1851 Russian novel by Evgenia Tur

Antonina (Антонина) is an 1851 novel by Evgenia Tur, one of several Russian novels influenced by Jane Eyre. A first English translation by Michael Katz was published by Northwestern University Press in 1996.

== Plot ==
The story follows Antonina from her childhood in a troubled household through her early adulthood. After her father's financial decline, her situation worsens, and she is left in the care of relatives who treat her harshly. Life at home becomes increasingly difficult, shaping her sense of isolation and her desire to leave.

Eventually, Antonina finds a way out by taking a position as a governess. This step offers her a degree of independence, but her situation remains uncertain and dependent on others. While working, she forms an emotional attachment that briefly raises the possibility of a more stable future.

These hopes do not last. Social expectations, misunderstandings, and gossip undermine her position and affect how she is perceived by others. As a result, Antonina is forced to give up her plans and faces a return to a more precarious existence.
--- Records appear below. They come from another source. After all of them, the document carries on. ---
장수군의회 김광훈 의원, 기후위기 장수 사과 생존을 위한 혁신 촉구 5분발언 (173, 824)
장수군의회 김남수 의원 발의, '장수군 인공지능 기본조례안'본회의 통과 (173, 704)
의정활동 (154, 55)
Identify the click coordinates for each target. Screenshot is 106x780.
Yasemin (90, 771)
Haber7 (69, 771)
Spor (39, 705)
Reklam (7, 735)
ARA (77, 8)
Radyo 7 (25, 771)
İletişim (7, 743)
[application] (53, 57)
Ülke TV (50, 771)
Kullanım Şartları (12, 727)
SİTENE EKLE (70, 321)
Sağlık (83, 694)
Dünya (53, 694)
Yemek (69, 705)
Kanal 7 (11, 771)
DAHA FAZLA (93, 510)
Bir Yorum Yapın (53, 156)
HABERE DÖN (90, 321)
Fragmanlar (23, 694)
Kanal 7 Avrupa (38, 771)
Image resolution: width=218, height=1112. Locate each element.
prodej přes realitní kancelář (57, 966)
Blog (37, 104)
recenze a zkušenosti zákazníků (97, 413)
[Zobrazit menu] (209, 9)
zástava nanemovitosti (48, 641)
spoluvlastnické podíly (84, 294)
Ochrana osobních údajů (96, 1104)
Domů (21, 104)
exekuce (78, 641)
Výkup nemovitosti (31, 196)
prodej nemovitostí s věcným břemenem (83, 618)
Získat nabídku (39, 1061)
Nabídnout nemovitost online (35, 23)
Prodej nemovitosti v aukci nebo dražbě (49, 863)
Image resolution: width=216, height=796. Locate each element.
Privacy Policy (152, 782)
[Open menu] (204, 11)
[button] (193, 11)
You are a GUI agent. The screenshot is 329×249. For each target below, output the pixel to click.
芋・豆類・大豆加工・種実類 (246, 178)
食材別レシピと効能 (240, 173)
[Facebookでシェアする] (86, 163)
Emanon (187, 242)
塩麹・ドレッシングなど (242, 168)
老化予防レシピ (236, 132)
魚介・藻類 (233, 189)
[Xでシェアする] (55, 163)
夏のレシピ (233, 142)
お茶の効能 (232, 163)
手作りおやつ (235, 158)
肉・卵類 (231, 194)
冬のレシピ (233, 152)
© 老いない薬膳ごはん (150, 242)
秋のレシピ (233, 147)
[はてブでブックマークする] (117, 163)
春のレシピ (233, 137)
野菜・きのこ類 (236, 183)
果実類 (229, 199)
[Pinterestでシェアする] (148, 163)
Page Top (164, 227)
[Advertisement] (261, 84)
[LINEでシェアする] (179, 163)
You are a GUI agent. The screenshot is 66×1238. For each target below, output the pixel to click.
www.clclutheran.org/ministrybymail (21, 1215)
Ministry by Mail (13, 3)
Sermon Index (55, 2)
The novel follows her response to these setbacks, focusing less on external events than on her inner experience. Throughout the narrative, Antonina's character is shaped by endurance and a strong sense of personal integrity, even as her circumstances remain difficult.

== Themes, character analysis, and feminist interpretation ==
Antonina is usually discussed as part of the broader tradition of nineteenth-century Russian women's prose, especially in relation to questions of authorship and narrative voice. The work has been compared to Charlotte Brontë's Jane Eyre. Demidova notes the influence of Brontë's novel, and the publisher of the English translation describes the text as following patterns familiar from the novels of the Brontë sisters.

Critics have noted the novel's focus on Antonina's inner life and moral experience rather than on external success. Her story highlights the limited choices available to women and the effort required to maintain dignity within those constraints.

Jane T. Costlow has discussed Antonina alongside Ivan Turgenev's Neschastnaia, focusing on how both works represent women's suffering and narrative voice.

== Background, publication, and reception ==
Antonina was written at a time when women writers in Russia were becoming more visible in the literary field. As Demidova shows, this period saw growing interest in women's authorship and in the kinds of subjects women writers addressed.

The publication of the English translation in 1996 made the work more accessible to English-language readers and contributed to renewed scholarly interest in Tur's writing.